EXERCISE DESCRIPTION –
Reproduce the stretch of entries from the line containing "You are a computer-use agent. The" through the end of the entries, leaving out the pictures.
:: GIVEN DATA ::
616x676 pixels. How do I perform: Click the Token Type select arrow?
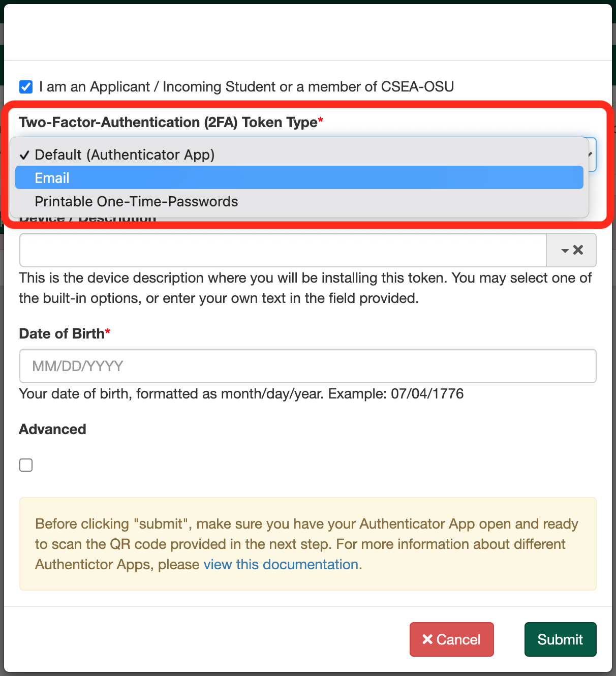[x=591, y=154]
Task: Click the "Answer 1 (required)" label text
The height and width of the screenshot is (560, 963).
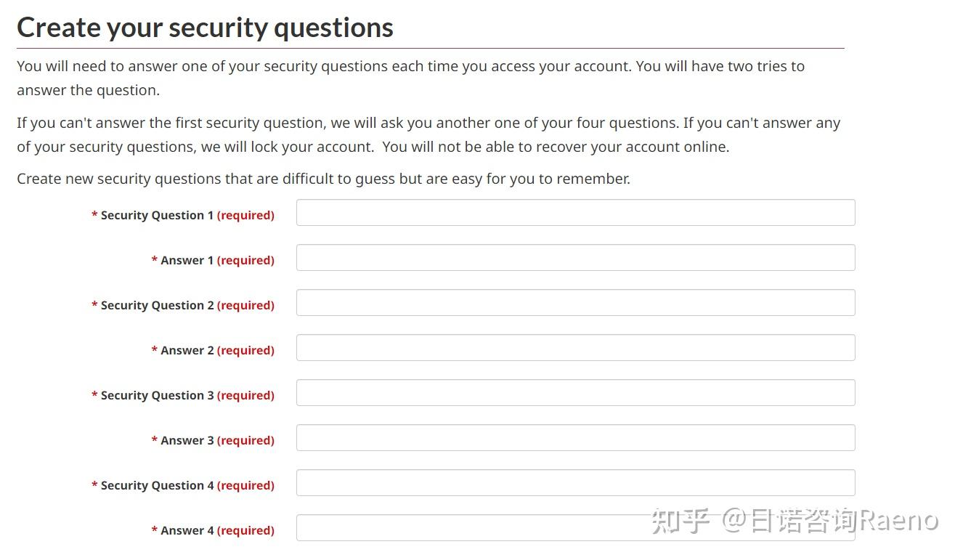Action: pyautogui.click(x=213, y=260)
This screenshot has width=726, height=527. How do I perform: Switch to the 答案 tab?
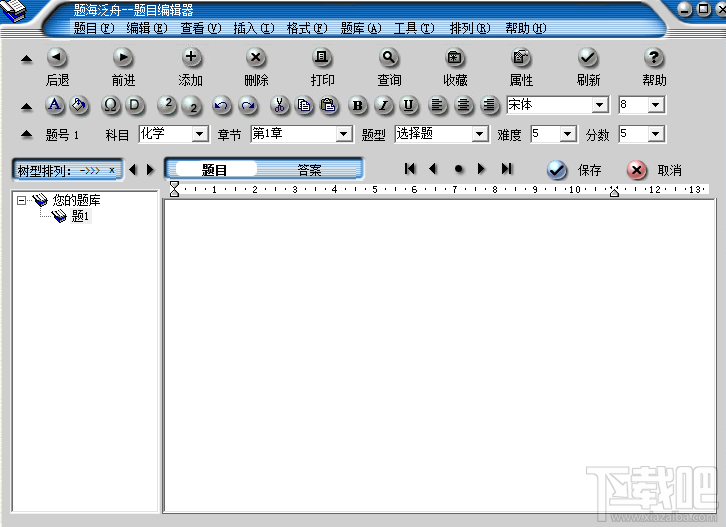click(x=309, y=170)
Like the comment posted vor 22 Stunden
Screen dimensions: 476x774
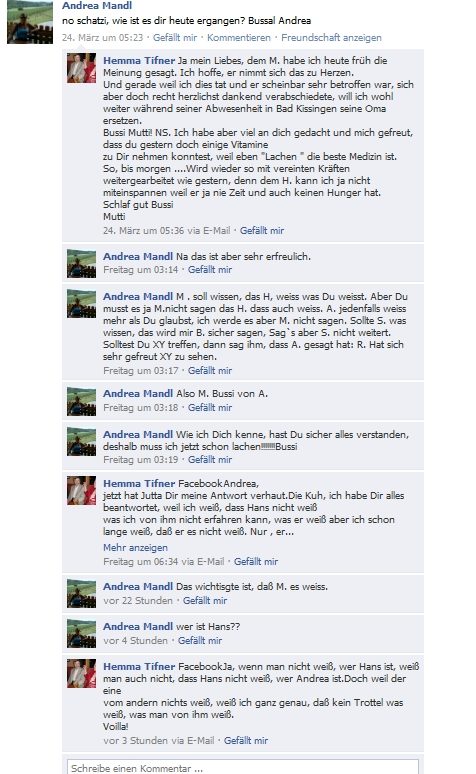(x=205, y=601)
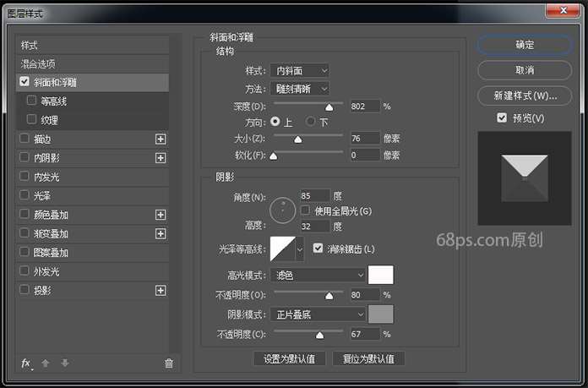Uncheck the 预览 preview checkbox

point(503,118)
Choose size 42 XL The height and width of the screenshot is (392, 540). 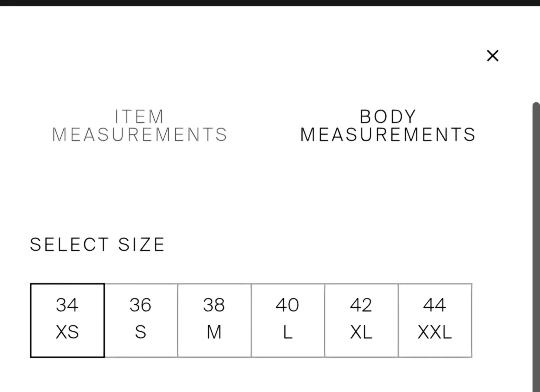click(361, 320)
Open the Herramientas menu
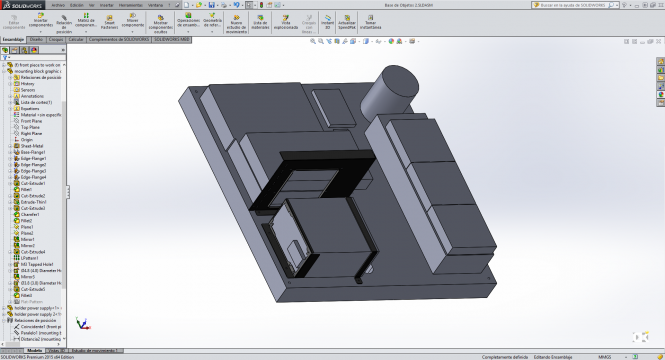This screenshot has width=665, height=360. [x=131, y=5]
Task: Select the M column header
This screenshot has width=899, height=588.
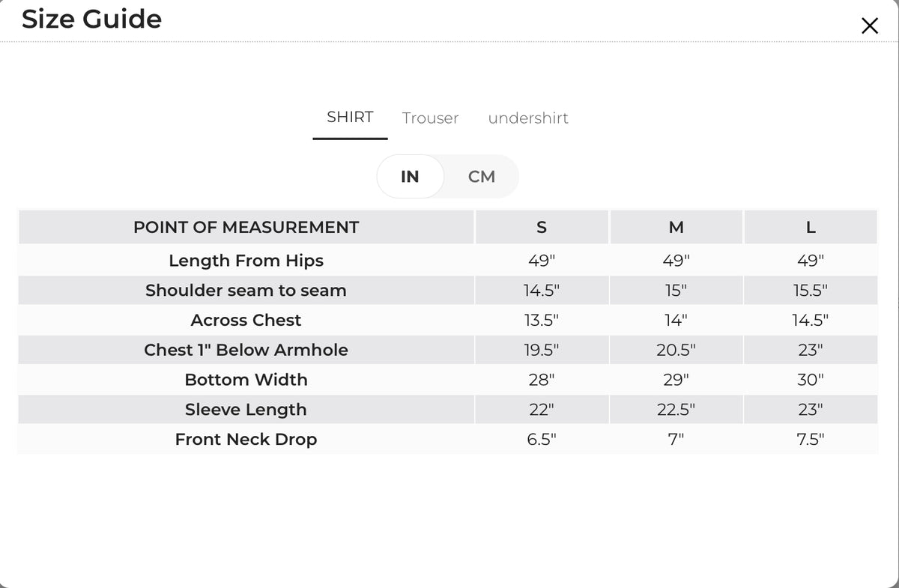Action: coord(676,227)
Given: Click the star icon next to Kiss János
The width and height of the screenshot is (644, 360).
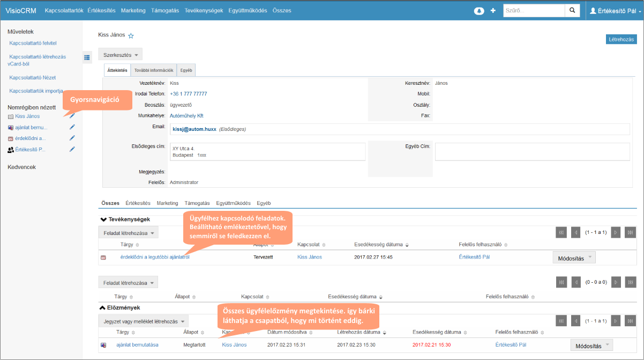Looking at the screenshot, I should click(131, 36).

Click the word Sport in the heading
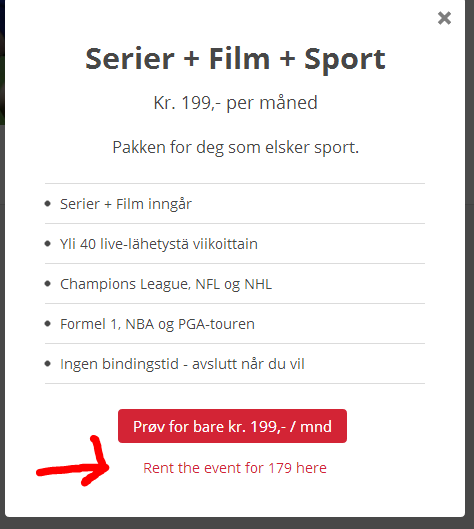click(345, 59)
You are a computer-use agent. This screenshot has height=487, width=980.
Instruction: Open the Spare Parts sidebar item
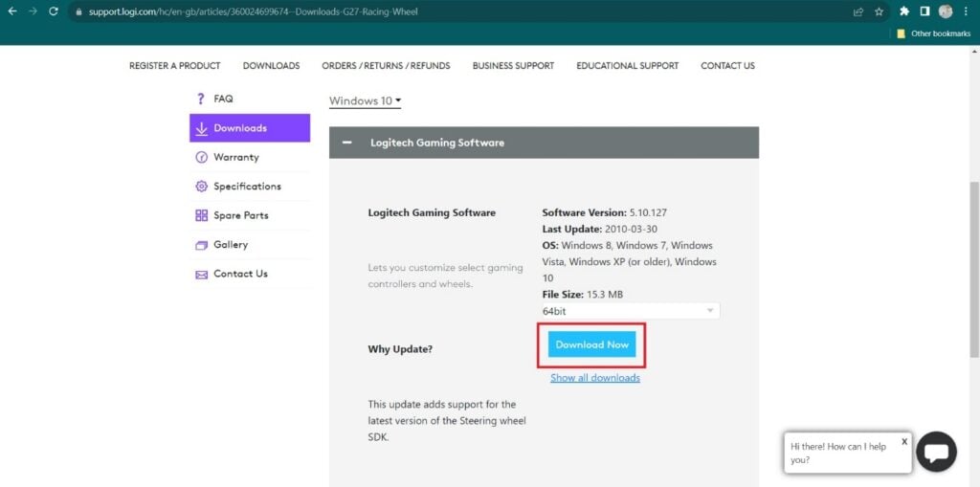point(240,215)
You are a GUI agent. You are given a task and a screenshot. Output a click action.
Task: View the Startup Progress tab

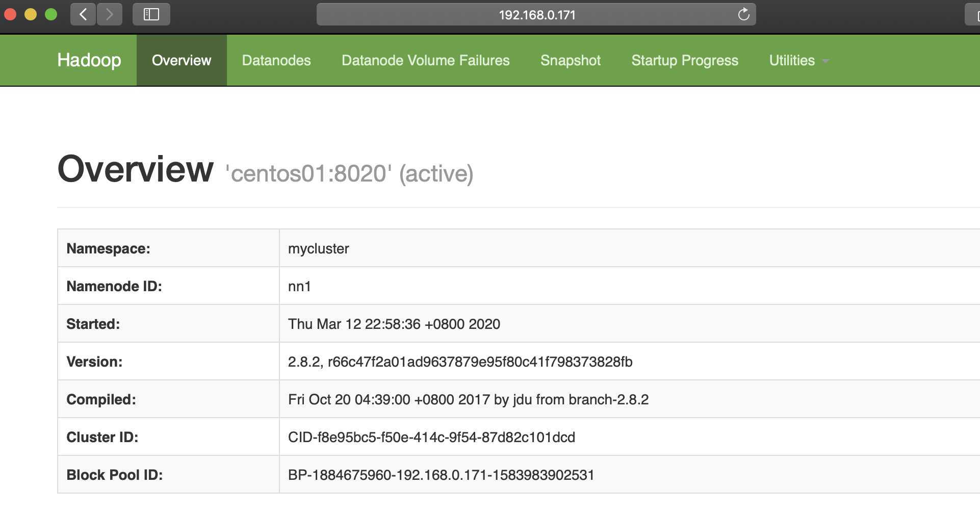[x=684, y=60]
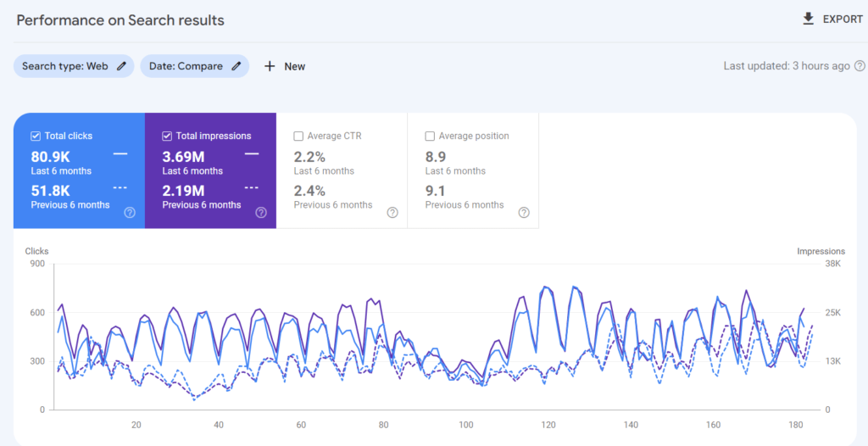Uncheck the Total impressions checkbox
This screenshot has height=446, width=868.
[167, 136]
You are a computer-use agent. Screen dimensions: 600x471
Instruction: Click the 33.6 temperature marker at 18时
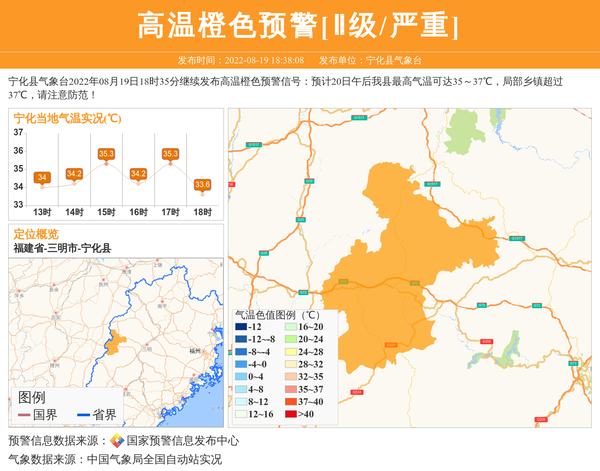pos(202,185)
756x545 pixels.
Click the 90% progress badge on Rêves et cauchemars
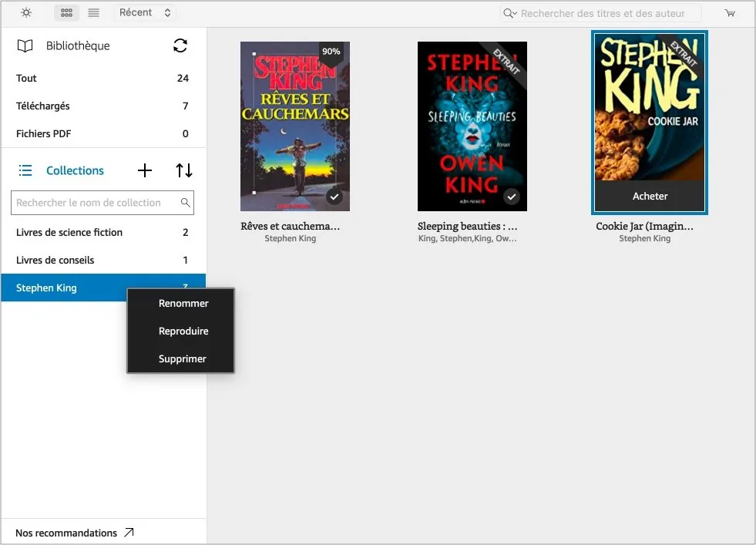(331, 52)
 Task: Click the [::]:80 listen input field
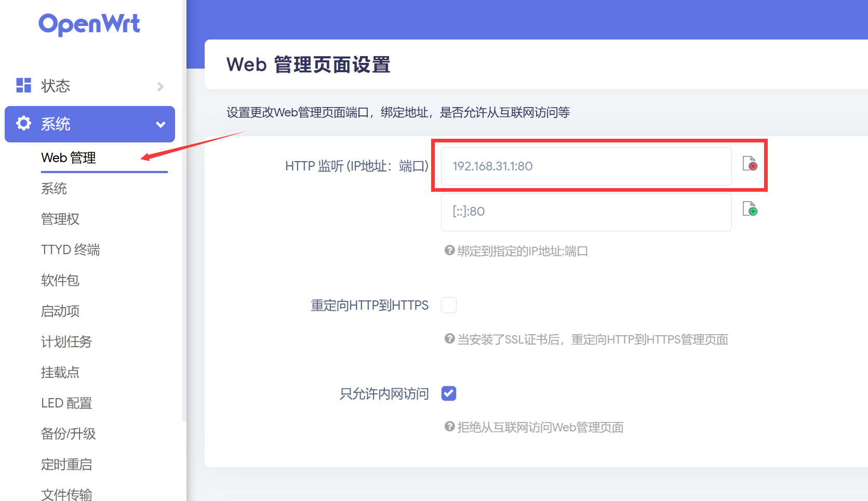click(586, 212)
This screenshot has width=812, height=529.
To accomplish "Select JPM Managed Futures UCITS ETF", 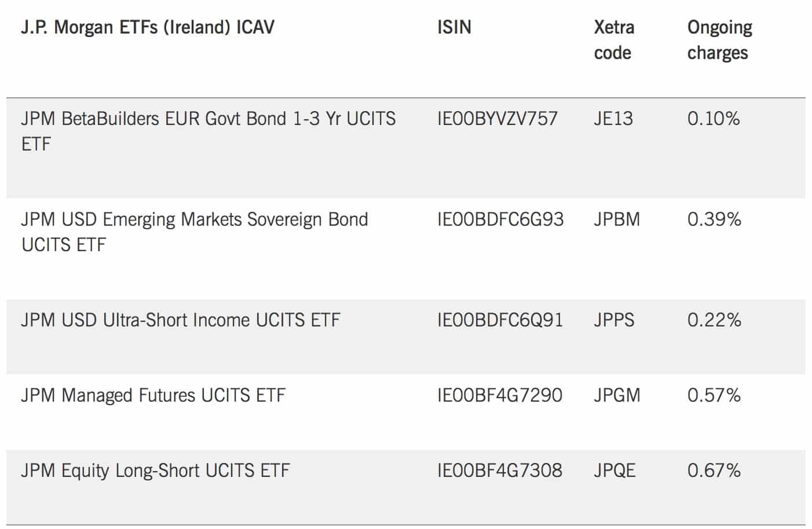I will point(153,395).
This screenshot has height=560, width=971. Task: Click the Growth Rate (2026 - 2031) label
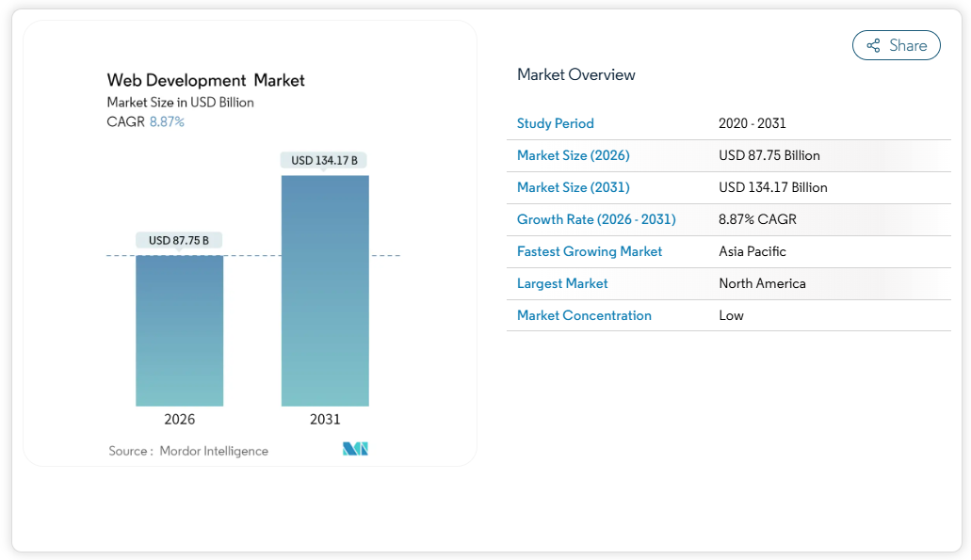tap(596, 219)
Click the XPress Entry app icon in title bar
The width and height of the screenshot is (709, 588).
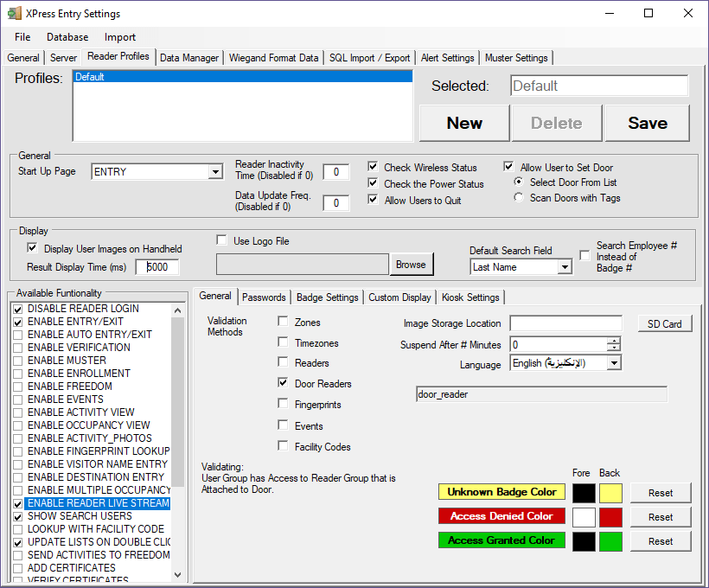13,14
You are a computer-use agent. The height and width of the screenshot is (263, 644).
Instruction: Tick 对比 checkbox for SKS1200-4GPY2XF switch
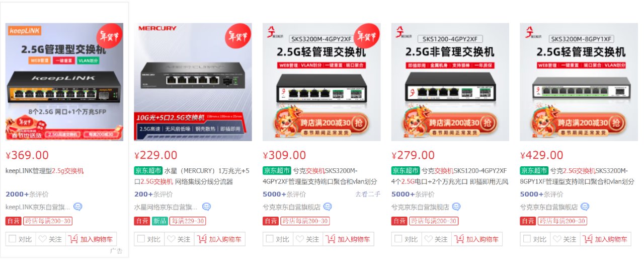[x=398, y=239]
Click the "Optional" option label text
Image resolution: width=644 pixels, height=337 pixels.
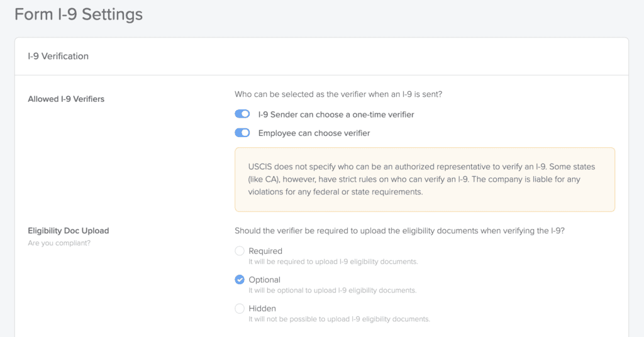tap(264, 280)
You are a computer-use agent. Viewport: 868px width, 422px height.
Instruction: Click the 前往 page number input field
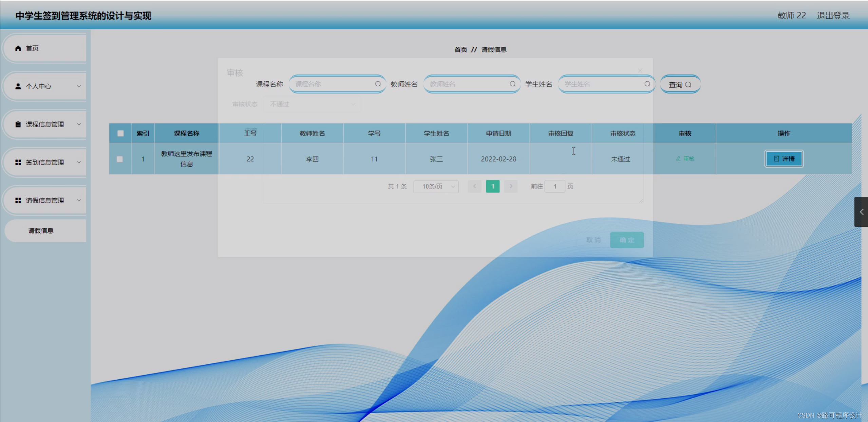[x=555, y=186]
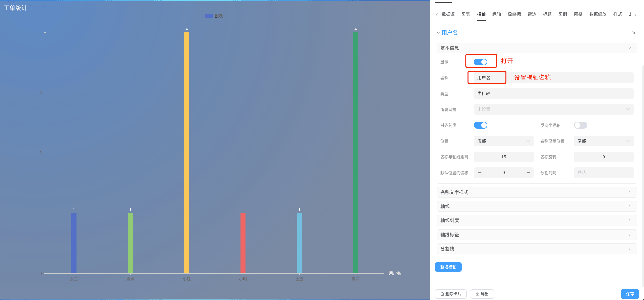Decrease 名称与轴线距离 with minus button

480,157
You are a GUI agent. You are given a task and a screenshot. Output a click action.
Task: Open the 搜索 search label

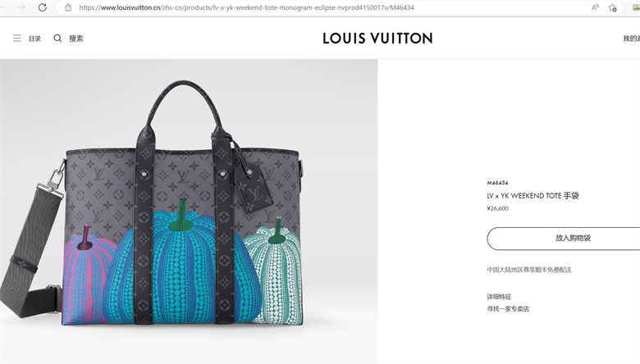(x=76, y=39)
:::
WRITTEN SOLUTION –
You are a computer-use agent. The height and width of the screenshot is (263, 644).
Instruction: Tick 对比 checkbox for SKS1200-4GPY2XF switch
[x=398, y=239]
Click the "Optional" option label text
Image resolution: width=644 pixels, height=337 pixels.
tap(264, 280)
You are a computer-use agent. Viewport: 868px width, 422px height.
Instruction: Click the 前往 page number input field
[x=555, y=186]
Decrease 名称与轴线距离 with minus button

480,157
You are a GUI agent. You are given a task and a screenshot. Output a click action.
Task: Open the 搜索 search label

(x=76, y=39)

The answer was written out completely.